EXERCISE BRIEF:
Copy the lines word for word, starting at the line that contains "Viewport: 405px width, 610px height." and continuing through the last line of the items. Leave the pictures out of your answer.

** START OF DATA SECTION **

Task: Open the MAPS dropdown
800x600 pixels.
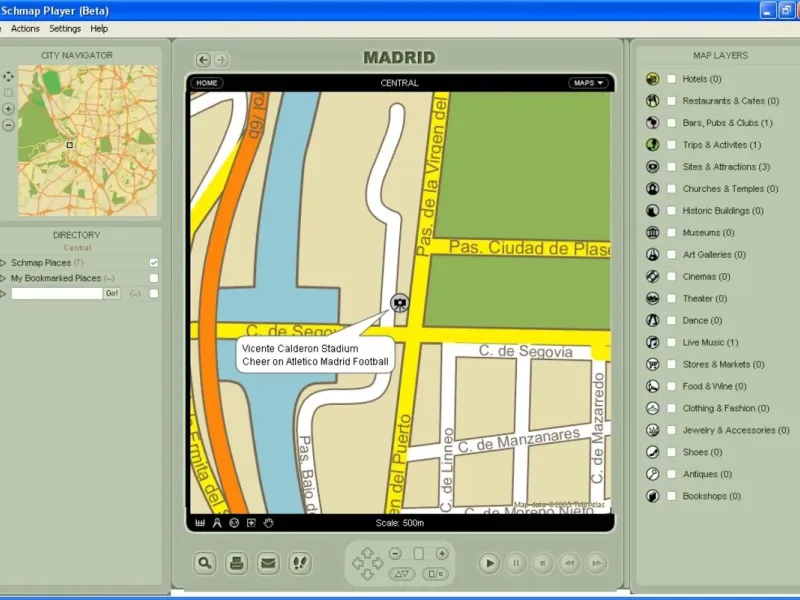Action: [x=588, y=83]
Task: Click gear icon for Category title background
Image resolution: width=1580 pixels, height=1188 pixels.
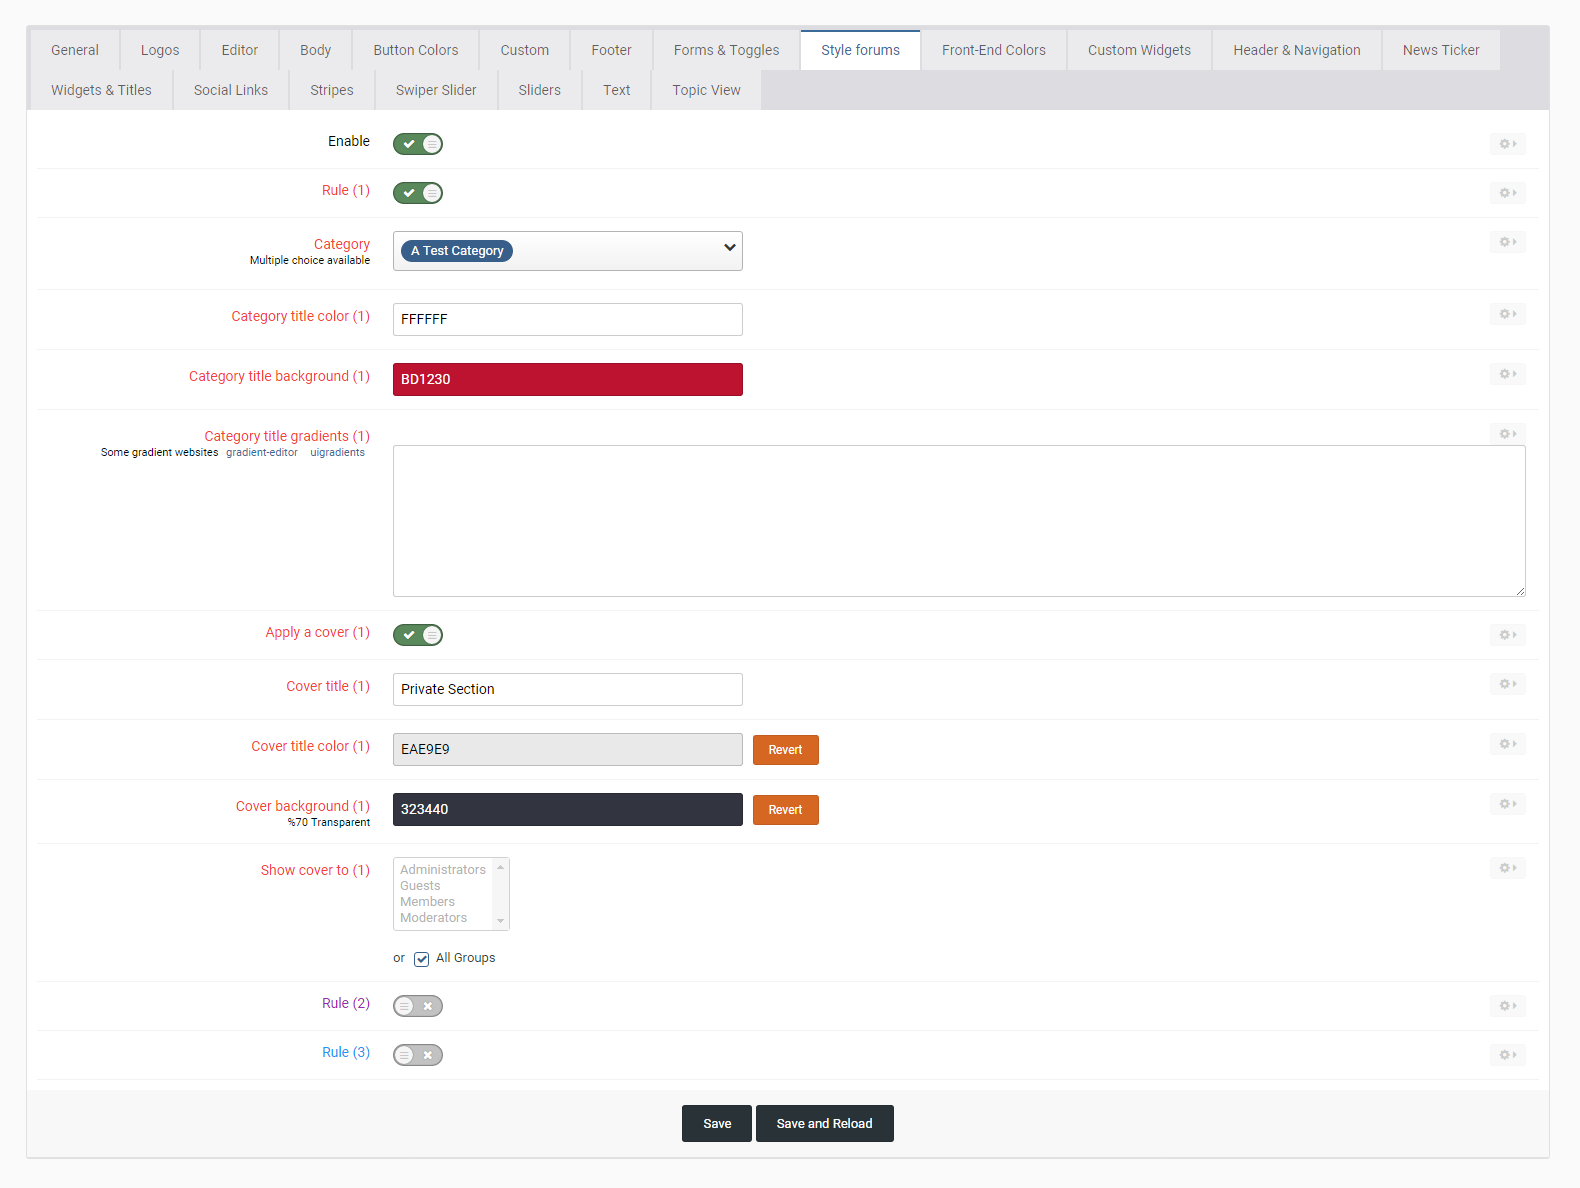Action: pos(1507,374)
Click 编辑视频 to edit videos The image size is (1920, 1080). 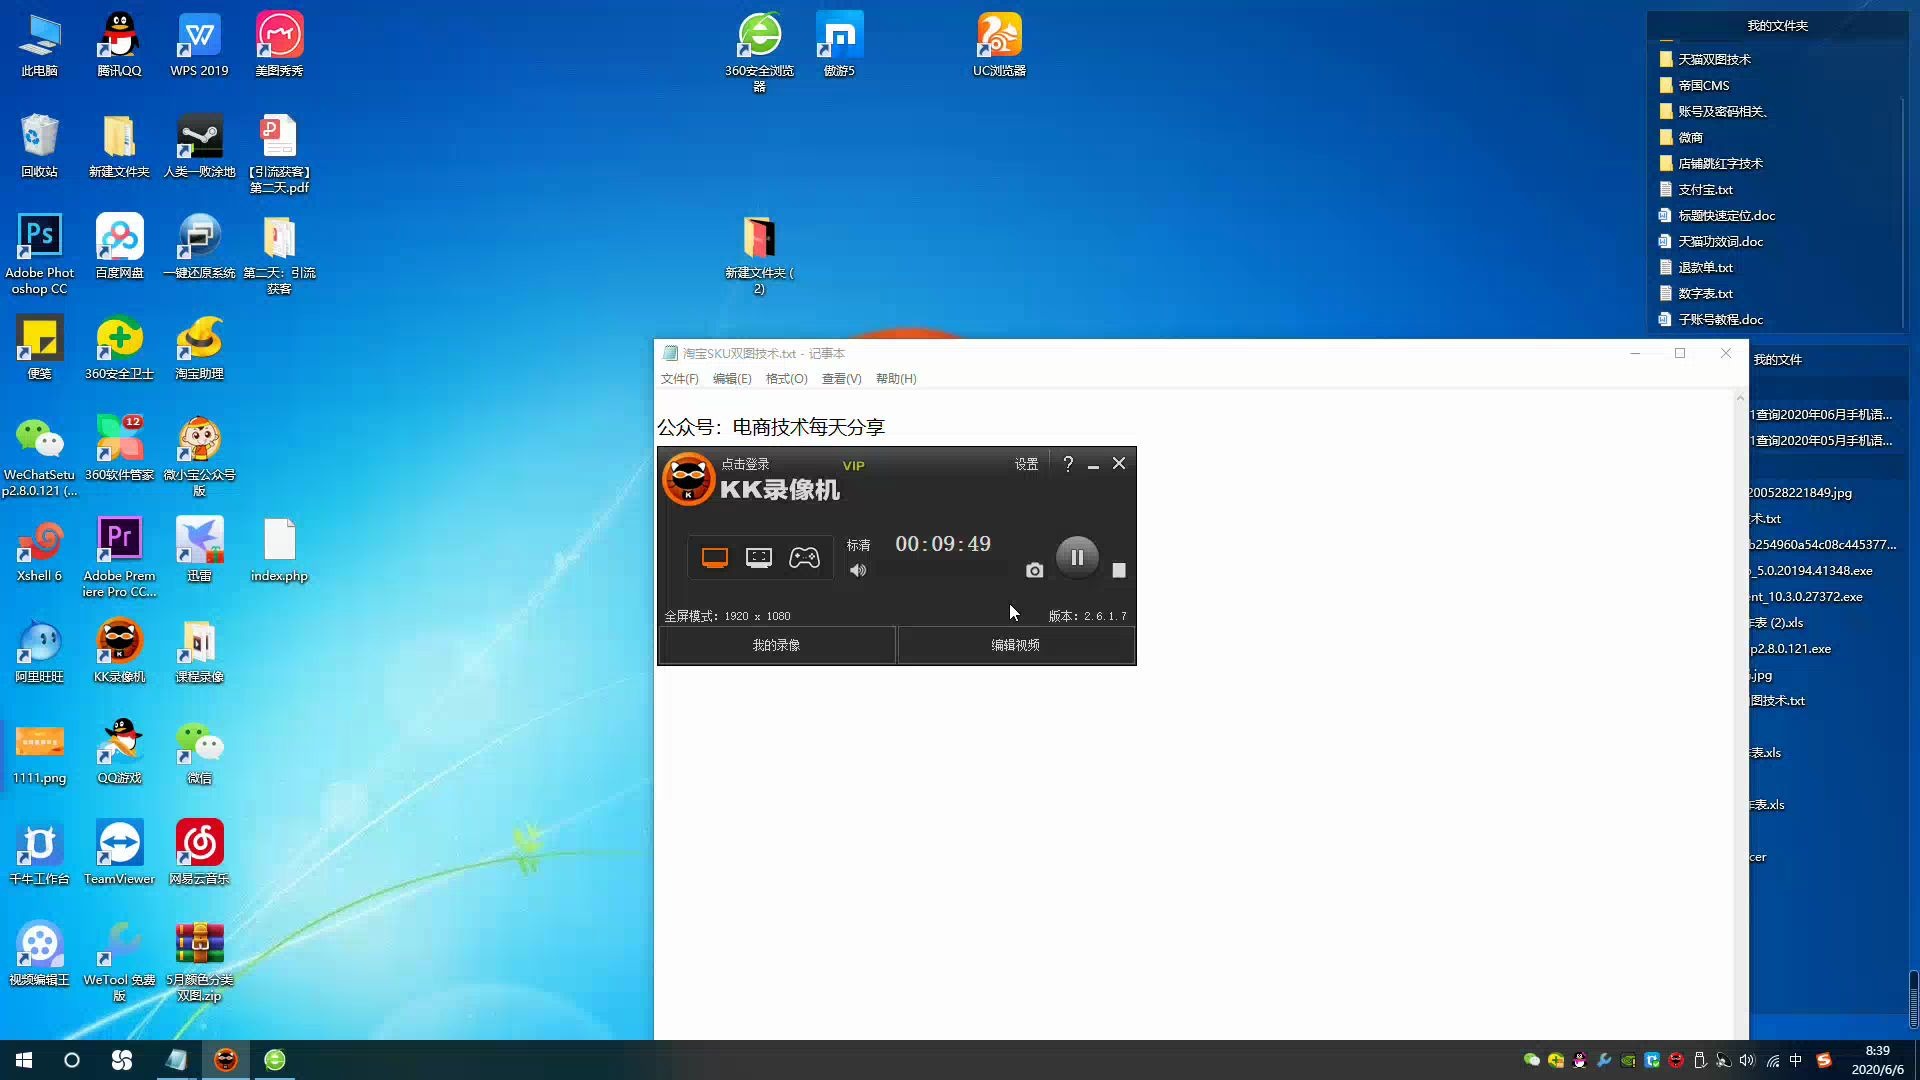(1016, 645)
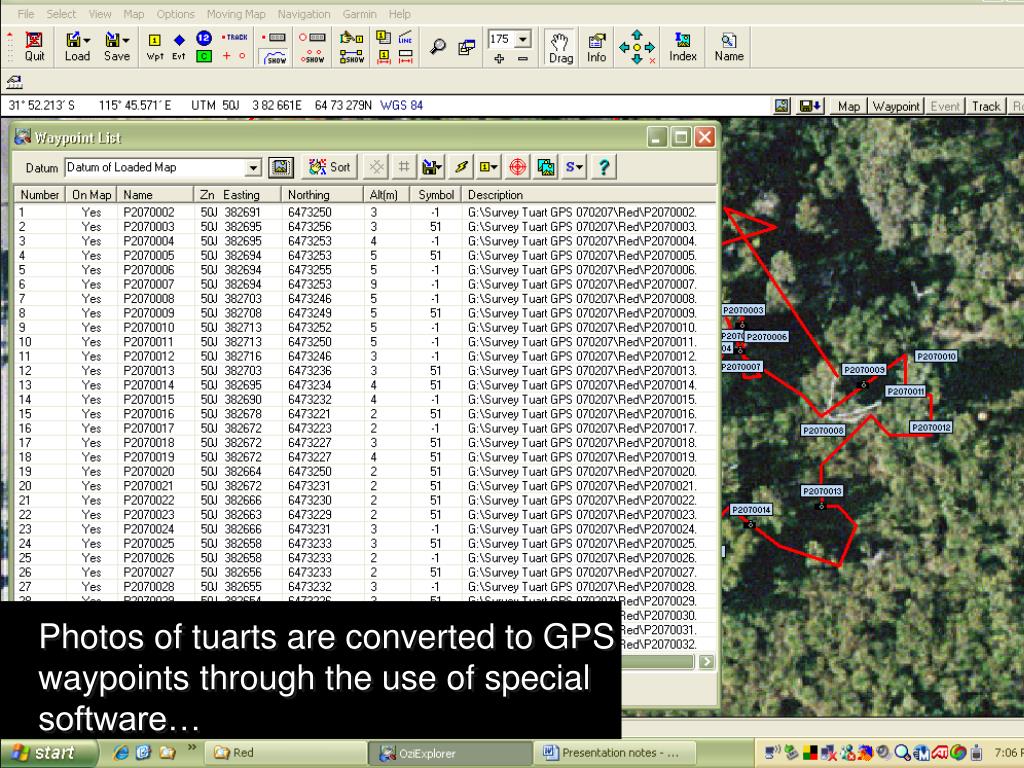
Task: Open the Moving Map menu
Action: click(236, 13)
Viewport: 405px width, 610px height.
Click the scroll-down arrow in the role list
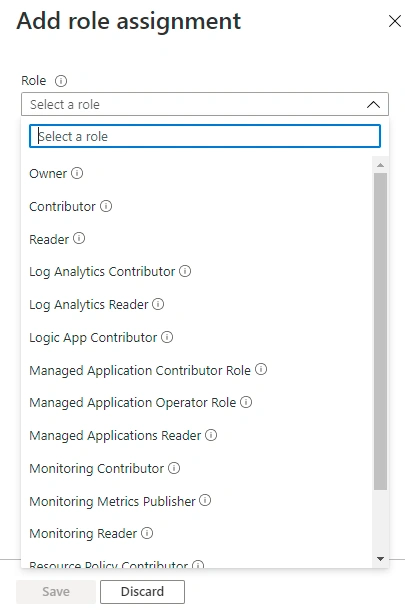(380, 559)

** END OF DATA SECTION **

TASK OUTPUT:
Viewport: 405px width, 610px height.
Click the scroll-down arrow in the role list
(380, 559)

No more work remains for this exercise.